A year later, Danny packed his bags and moved to London finishing the last year of his bachelor’s degree in music production. This was a giant shock to his system; he wasn’t used to the lifestyle. The biggest shock was how big the buildings were, he says “Looking up at buildings with over 40 floors all across the city thinking to myself, how am I going to conquer all this by myself”. A northern boy from Huddersfield moving to the big city, going from having everything he needed, to starting at zero in London.
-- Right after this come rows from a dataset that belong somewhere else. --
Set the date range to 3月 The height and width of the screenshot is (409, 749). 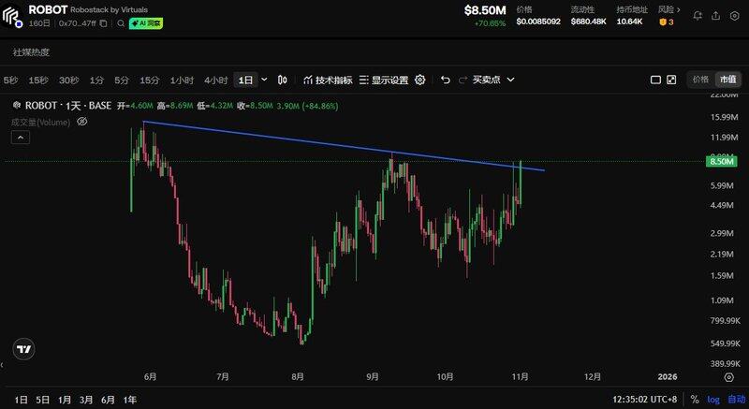click(86, 400)
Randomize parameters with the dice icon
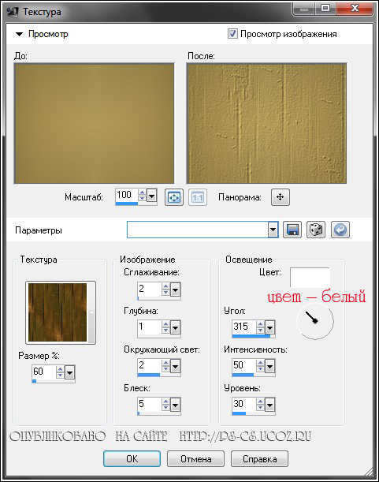This screenshot has width=379, height=482. [x=316, y=230]
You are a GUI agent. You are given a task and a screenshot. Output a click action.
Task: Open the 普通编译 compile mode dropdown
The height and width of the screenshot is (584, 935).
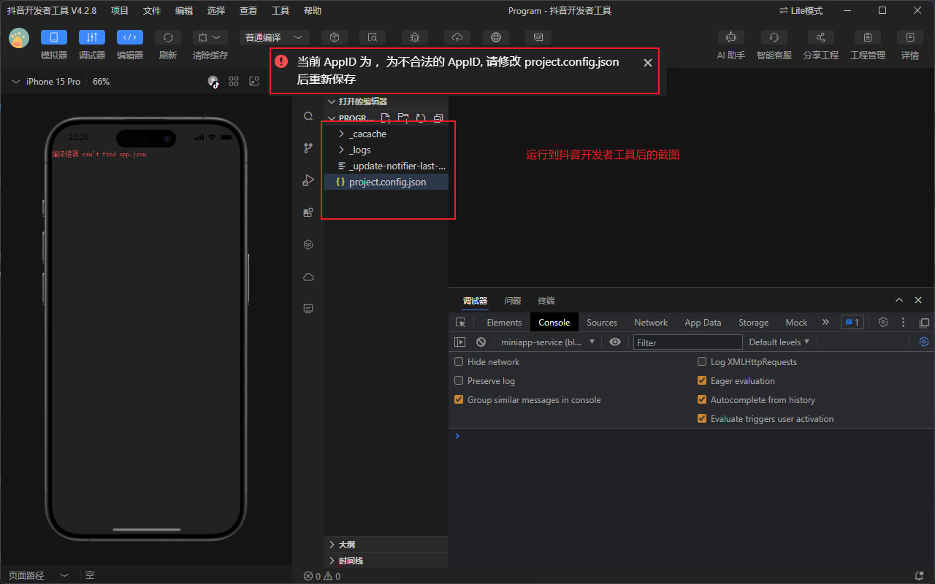tap(274, 37)
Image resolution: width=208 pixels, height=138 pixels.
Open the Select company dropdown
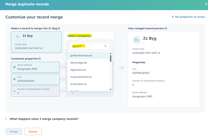[80, 36]
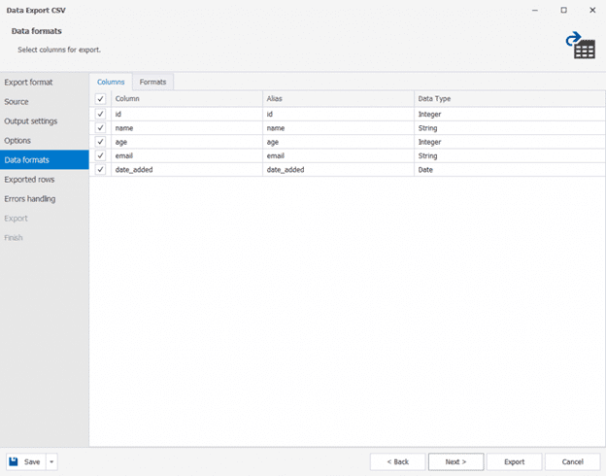Select the Columns tab
The image size is (606, 476).
(x=111, y=82)
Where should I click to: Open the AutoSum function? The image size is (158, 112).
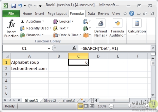32,21
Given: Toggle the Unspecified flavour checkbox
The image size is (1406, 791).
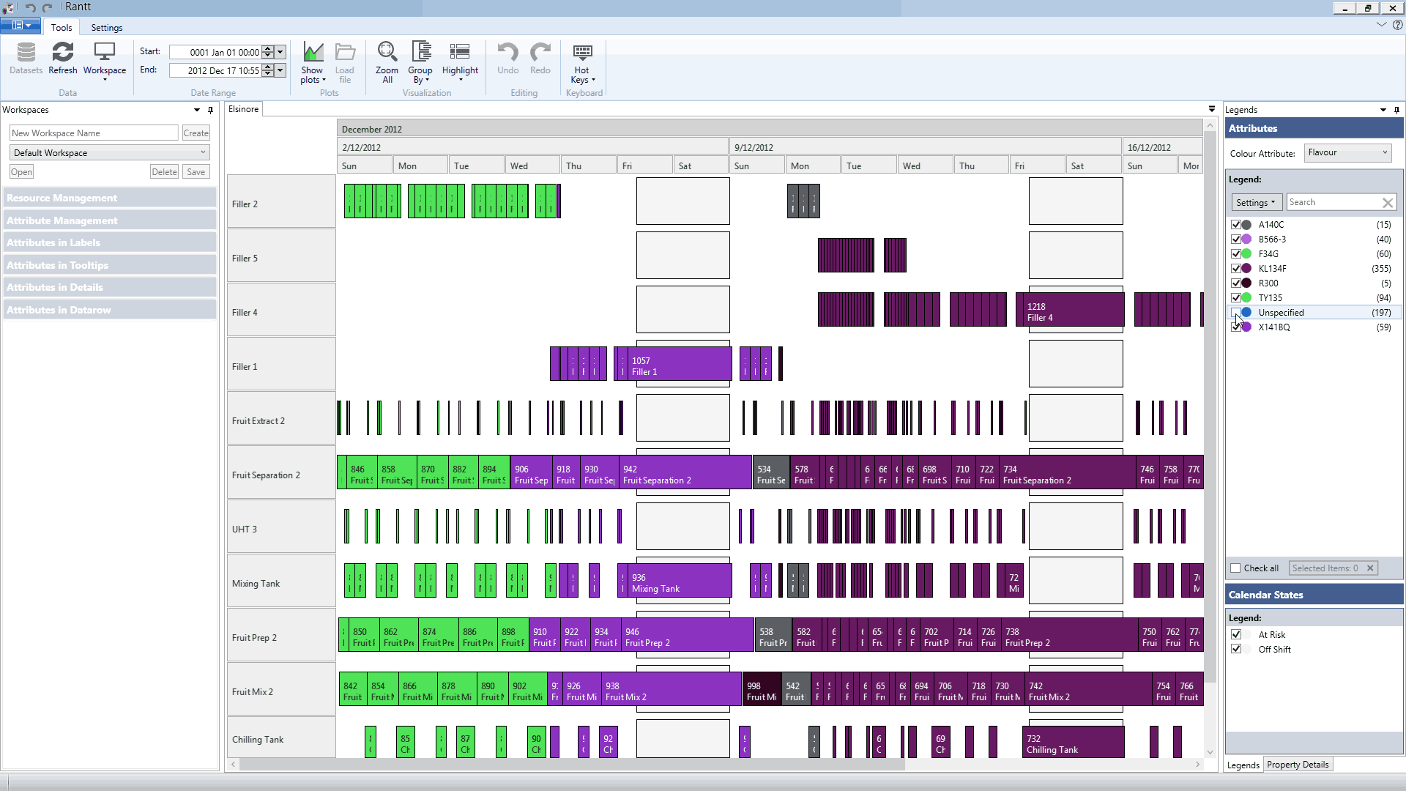Looking at the screenshot, I should pos(1236,313).
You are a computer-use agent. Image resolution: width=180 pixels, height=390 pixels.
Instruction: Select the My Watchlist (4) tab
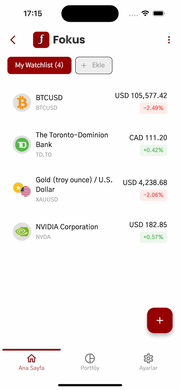(39, 65)
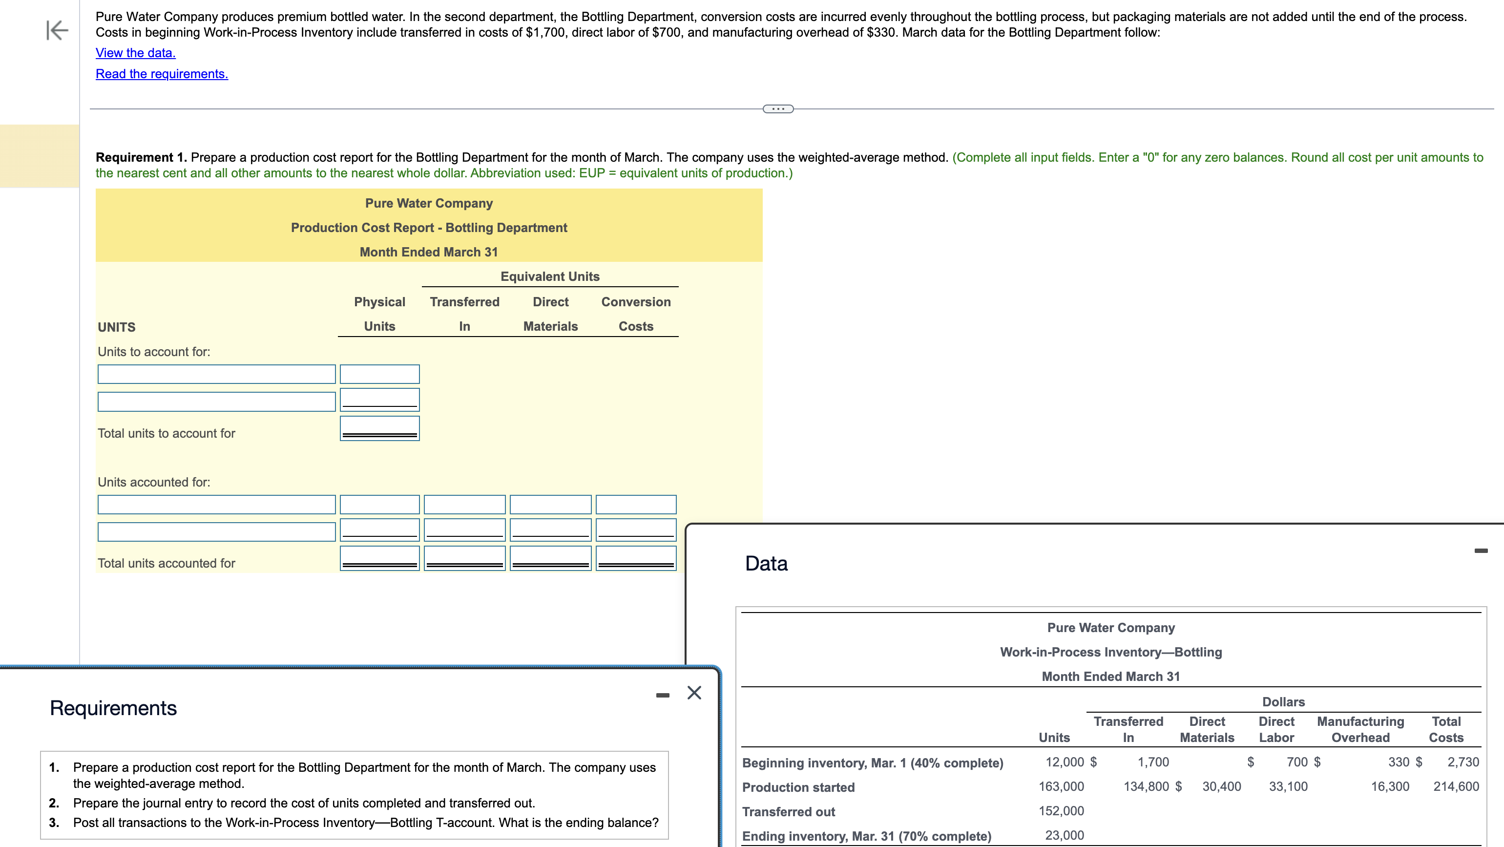
Task: Click the Total units accounted for Physical Units field
Action: coord(379,558)
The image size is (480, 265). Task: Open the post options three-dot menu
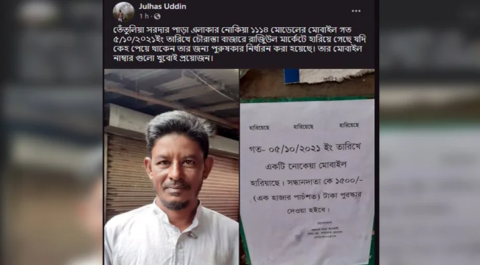click(x=356, y=11)
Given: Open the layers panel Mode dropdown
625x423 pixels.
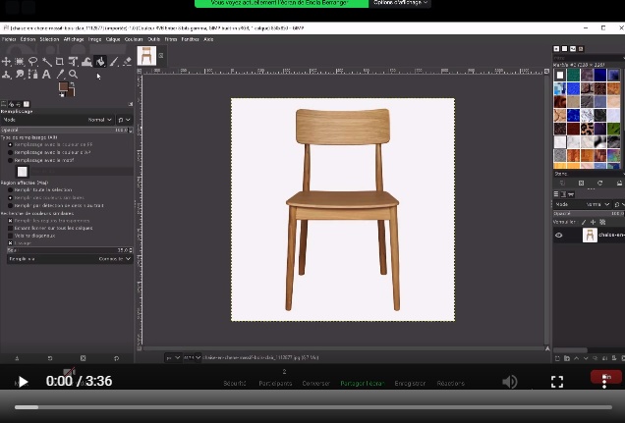Looking at the screenshot, I should (597, 204).
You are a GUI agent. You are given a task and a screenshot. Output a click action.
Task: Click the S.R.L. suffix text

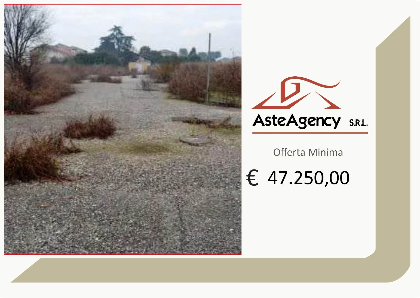[x=358, y=123]
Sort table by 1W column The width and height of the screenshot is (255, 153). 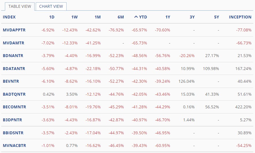[x=74, y=17]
Being a driven, pro-active person, he took his talents to the streets and started busking all over London. Areas such as Oxford Street, Kings Cross, Hammersmith, Stratford, Shepherds Bush and more. His performance consisted of freestyling about people as they walked past. He was received very well by the city but still was struggling to find the success that he deserved. Until one day his speaker broke, this left him thinking about what other ways he could make a living whilst doing music. So he had the idea to rap on the London Underground. “This was way better because the passengers had nowhere to go so, they had to listen, when they did, 98% of the time the liked it”. This was a great success as he was able to sustain himself making at least £500 a week without fail, with his highest earning week being £1,000.
The Break Through
After freestyling on the Underground for almost 2 years, Covid hit. With no audience, he had a lot of spare time like everybody else. Halfway through the pandemic, Platinum boosted his portfolio, and engagement, releasing one song a week over 26 weeks. Towards the end of the pandemic Danny ventured out to the streets again filming content around his freestyles. This was where he found his niche gaining a large following. Going viral on Instagram blogs and TikTok, he captured the hearts of the people as his positive energy is so infectious. As his audience continues to engage, share, like and repost, we see Danny Platinum’s platform continuously growing. “I'm so grateful for my fans as I have been putting in work for so many years and to see it payoff is a blessing.”
With his early musical upbringing and the inspiration from WiZe firmly engraved in his mind heart and soul, Platinum is still on his quest to spread his positive energy across the globe.